The Supreme Court on Friday said the practice of triple talaq was the “worst” and “not desirable” form of dissolution of marriages among Muslims, even though there were schools of thought which termed it as “legal”.
There are “school of thoughts (which) say that triple talaq is legal, but it is the worst and not desirable form for dissolution of marriages among Muslims,” a five-judge constitution bench, headed by Chief Justice J S Khehar, said on the second day of continued hearing on the matter.
The observation came when former Union minister and senior advocate Salman Khurshid, who is assisting the court in his personal capacity, told the bench that it is not an issue where judicial scrutiny is required and moreover women have the right to say ‘no’ to triple talaq by stipulating a condition to this effect in ‘nikahnama’ (marriage contract).

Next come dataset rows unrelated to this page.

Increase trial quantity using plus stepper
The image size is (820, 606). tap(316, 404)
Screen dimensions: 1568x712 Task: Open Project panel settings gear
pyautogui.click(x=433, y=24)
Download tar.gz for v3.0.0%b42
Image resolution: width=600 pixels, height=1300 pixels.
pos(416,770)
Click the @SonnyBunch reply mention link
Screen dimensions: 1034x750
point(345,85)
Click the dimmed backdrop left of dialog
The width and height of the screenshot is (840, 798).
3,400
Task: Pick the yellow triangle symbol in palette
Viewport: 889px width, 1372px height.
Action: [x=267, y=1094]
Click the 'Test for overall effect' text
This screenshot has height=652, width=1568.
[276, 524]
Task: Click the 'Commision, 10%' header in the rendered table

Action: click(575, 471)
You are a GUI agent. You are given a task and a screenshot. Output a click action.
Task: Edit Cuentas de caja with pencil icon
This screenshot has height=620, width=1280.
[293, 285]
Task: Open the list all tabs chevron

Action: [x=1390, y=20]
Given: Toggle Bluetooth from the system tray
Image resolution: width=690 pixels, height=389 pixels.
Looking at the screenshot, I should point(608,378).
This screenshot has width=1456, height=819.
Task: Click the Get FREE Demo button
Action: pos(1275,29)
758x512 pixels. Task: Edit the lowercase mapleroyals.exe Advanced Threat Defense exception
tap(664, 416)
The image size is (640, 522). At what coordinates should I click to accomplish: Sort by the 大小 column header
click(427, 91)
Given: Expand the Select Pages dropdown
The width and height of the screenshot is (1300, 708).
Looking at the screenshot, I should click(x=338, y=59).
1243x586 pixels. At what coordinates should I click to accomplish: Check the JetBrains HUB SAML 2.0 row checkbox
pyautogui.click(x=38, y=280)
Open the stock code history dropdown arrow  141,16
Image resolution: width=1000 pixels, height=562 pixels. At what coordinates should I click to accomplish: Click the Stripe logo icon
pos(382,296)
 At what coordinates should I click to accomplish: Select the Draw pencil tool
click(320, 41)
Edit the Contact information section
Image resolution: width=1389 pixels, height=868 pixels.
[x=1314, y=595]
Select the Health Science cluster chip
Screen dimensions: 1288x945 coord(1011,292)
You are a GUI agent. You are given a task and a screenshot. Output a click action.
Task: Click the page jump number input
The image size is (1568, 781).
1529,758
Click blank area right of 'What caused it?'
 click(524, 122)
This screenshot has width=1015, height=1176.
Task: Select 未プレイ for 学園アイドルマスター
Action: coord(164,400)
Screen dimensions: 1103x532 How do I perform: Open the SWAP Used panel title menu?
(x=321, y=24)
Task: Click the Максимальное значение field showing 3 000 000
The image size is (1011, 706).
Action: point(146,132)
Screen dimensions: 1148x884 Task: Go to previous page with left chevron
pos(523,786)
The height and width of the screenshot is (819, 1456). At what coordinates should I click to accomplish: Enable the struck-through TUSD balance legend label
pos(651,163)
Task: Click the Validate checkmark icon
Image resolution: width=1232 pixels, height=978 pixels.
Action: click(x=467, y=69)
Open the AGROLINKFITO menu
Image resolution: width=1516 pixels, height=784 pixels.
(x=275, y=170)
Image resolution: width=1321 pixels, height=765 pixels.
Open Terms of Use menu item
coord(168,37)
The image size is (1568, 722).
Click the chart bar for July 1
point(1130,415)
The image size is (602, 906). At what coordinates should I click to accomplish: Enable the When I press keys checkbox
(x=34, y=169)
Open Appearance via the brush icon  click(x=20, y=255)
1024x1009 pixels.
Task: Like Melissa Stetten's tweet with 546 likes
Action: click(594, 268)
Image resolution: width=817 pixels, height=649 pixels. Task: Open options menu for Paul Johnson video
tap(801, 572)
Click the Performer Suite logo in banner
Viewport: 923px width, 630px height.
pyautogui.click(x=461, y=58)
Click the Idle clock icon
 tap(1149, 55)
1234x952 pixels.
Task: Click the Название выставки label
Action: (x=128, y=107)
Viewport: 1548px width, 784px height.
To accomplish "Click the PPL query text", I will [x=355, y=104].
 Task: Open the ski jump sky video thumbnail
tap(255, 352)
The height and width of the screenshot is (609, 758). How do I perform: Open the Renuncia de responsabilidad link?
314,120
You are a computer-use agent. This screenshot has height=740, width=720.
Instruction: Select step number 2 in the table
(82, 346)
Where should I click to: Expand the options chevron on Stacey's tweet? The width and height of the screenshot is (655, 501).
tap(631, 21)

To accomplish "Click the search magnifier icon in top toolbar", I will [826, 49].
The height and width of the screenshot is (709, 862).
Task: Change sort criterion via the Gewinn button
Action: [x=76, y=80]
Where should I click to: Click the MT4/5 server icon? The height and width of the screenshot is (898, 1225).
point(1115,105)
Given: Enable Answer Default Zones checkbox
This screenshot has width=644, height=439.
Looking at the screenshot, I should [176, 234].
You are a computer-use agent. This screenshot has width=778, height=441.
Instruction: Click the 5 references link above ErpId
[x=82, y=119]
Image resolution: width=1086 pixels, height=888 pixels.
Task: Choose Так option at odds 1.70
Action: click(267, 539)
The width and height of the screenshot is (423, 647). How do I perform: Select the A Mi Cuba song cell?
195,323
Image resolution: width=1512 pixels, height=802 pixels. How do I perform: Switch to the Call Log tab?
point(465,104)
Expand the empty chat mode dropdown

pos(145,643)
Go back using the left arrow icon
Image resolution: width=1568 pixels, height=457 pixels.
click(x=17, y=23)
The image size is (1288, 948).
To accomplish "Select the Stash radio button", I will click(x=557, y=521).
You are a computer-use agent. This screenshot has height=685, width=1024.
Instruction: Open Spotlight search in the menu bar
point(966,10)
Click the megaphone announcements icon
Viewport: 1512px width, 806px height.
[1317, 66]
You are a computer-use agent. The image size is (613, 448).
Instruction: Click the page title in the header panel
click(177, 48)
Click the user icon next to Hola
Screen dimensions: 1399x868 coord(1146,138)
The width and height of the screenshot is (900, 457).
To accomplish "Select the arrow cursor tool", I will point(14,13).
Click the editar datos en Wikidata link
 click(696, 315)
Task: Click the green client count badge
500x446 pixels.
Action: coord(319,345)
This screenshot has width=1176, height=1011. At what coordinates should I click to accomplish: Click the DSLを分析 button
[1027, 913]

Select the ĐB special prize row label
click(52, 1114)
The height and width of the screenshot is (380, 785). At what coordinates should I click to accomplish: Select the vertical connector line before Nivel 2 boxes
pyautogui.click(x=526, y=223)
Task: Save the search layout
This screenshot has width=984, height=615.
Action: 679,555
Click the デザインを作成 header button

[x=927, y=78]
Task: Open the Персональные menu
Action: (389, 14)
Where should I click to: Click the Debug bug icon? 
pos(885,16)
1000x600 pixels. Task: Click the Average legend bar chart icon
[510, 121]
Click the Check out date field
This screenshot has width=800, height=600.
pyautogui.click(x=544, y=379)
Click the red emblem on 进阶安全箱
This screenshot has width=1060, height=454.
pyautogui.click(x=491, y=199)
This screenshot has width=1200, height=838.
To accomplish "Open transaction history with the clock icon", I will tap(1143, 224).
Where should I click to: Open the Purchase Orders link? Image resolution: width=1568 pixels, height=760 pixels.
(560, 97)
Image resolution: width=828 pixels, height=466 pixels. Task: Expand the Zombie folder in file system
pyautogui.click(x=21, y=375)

The court asked Khurshid to prepare a list of Islamic and non-Islamic countries where triple talaq has been banned.
The bench was then informed that countries like Pakistan, Afghanistan, Morocco and Saudi Arabia do not allow triple talaq as a form to dissolve marriages.
Senior advocate Ram Jethmalani, appearing for one of the victims, was blunt in his arguments and assailed the practice of triple talaq various constitutional grounds including the Right to Equality. “The right of triple talaq is available only to the husband and not to the wife and it breaches the Article 14 (Right to Equality) of the Constitution,” Jethmalani said.
“There is no saving grace for this method of granting divorce. One-sided termination of marriage is abhorrent, and hence, avoidable,” he said. “Triple talaq makes a distinction on the ground of sex and this method is abhorrent to the tenets of holy Quran and no amount of advocacy can or will save this sinful, repugnant practice which is contrary to the constitutional provisions,” he added.
No law can allow a wife to become an ex-wife “at the fancy of the husband” and it is “the highest kind unconstitutional behaviour”, Jethmalani said.